In [1]:
import numpy as np
import pandas as pd


In [2]:
import scipy.sparse as sps
import os
import torch
from torch import nn, cat, mean
#from sequentail import Sequentail, WideAndDeep



In [3]:
from torch.utils.data import DataLoader, TensorDataset
from sklearn.metrics import mean_absolute_error

In [4]:
top = os.getcwd()

In [5]:
# путь до папки с датасетом
for one, two, three in os.walk(top):
    one_ = one.split("\\")
    if 'ml-100k' in one:
        path = one

In [6]:
path_data = path + f'\\u.data'
path_info = path + f'\\u.info'
path_item = path + f'\\u.item'
path_user = path + f'\\u.user'

### 1 DATA LOADING

In [7]:
#Load the Ratings data
data = pd.read_csv(path_data, sep="\t", header=None)
data.columns = ['user id', 'item id', 'rating', 'timestamp']
data.head()

Unnamed: 0,user id,item id,rating,timestamp
0,196,242,3,881250949
1,186,302,3,891717742
2,22,377,1,878887116
3,244,51,2,880606923
4,166,346,1,886397596


In [8]:
info = pd.read_csv(path_info, sep="\t", header=None)
#data.columns = ['user id', 'movie id', 'rating', 'timestamp']
info.head()

Unnamed: 0,0
0,943 users
1,1682 items
2,100000 ratings


In [9]:
#Load the User data
users = pd.read_csv(path_user, sep="|", encoding='latin-1', header=None)
users.columns = ['user id', 'age', 'gender', 'occupation', 'zip code']
users.head()

Unnamed: 0,user id,age,gender,occupation,zip code
0,1,24,M,technician,85711
1,2,53,F,other,94043
2,3,23,M,writer,32067
3,4,24,M,technician,43537
4,5,33,F,other,15213


In [10]:
#Load movie data
items = pd.read_csv(path_item, sep="|", encoding='latin-1', header=None)
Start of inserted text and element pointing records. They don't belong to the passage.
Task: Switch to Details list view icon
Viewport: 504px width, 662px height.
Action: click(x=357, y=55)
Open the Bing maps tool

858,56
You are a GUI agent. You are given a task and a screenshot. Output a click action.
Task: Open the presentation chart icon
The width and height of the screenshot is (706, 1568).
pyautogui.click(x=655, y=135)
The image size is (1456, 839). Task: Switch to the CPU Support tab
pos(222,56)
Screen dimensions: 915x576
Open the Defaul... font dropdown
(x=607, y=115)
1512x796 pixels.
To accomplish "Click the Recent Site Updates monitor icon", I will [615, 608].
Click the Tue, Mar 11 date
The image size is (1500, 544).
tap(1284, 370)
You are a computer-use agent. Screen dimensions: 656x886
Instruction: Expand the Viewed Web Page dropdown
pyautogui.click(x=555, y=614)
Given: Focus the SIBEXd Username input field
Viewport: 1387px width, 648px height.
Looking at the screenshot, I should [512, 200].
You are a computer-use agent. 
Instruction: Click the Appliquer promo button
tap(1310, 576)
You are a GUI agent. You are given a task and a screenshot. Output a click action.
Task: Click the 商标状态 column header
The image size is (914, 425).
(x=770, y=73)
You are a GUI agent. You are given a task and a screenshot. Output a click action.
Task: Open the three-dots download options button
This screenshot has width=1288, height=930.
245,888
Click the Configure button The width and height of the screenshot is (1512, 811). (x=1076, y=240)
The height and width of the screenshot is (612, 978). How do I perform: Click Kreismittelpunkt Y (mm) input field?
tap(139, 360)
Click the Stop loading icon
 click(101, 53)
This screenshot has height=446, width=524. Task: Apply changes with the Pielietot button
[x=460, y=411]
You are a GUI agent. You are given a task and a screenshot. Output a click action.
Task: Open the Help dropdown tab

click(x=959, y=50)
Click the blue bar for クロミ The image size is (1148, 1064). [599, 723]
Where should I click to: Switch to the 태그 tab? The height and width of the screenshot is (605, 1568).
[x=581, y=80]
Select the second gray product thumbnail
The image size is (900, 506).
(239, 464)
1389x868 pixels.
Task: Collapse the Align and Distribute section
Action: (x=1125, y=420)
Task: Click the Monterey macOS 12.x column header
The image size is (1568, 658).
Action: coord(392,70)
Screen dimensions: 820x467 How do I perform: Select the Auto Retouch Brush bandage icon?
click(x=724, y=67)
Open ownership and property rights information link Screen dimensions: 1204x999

-----------------------------------------------------------------------------

In [11]:
device = 'cuda' if torch.cuda.is_available() else 'cpu'

In [12]:
print(device)

cpu


-------------------------------------------------------

In [13]:
features = ['user id', 'item id']
target = 'rating'

----------------------------------------------------------------

### 2 FEATURE EMBEDDING

In [14]:
def get_embedding(data, name, size = 4):
    """calculate embadding tensor for data:pd.DataFrame and chosen name: 'str'
    size of embeddings vector = 4 for default
    """

    num_embeddings = data[name].unique().max()+1
    embed_size = size
    emb = nn.Embedding(num_embeddings, embed_size, padding_idx=0)
    tensor_intermediate = torch.from_numpy(data[name].values.reshape(-1,1))
    tenor_result = torch.empty((1,size))
    for tensor in tensor_intermediate:    
        tenor_result = torch.cat((tenor_result, emb(tensor)), dim =0)
    
    # удаляю маску с которой инициировал датасет
    tenor_result = tenor_result[1:]

    return tenor_result 

In [15]:
# определяем embedding для **item_id**
item_tensor = get_embedding(data, 'item id', size = 4)

In [16]:
# определяем embedding для **user_id**
user_tensor = get_embedding(data, 'user id', size = 4)

---------------------------------------------

### 3 MODEL

In [27]:
class RecSys_skillbox(nn.Module):
    def __init__(self, item_shape, user_shape):

        super().__init__()
        self.item_shape = item_shape
        self.user_shape = user_shape
        self.linear_relu_stack = nn.Sequential(
            nn.Linear((item_shape+user_shape), 1024),
            nn.ReLU(),
            nn.Linear(1024, 512),
            nn.ReLU(),
            nn.Linear(512, 1),
            #nn.Softmax()
            nn.ReLU()
        )

    def forward(self, x):             
        logits = self.linear_relu_stack(x)
        return logits

In [28]:
model = RecSys_skillbox(item_tensor.size()[1], user_tensor.size()[1]).to(device)
print(model)

RecSys_skillbox(
  (linear_relu_stack): Sequential(
    (0): Linear(in_features=8, out_features=1024, bias=True)
    (1): ReLU()
    (2): Linear(in_features=1024, out_features=512, bias=True)
    (3): ReLU()
    (4): Linear(in_features=512, out_features=1, bias=True)
    (5): ReLU()
  )
)


--------------------------------------------------

подготовка batch

In [29]:
target_train = torch.tensor(data['rating'].values, dtype = torch.float, requires_grad=True)

In [30]:

dataset = TensorDataset(torch.tensor(torch.cat((item_tensor, user_tensor), dim =1)), torch.tensor(target_train))
loader = DataLoader(dataset, batch_size=16, shuffle=False)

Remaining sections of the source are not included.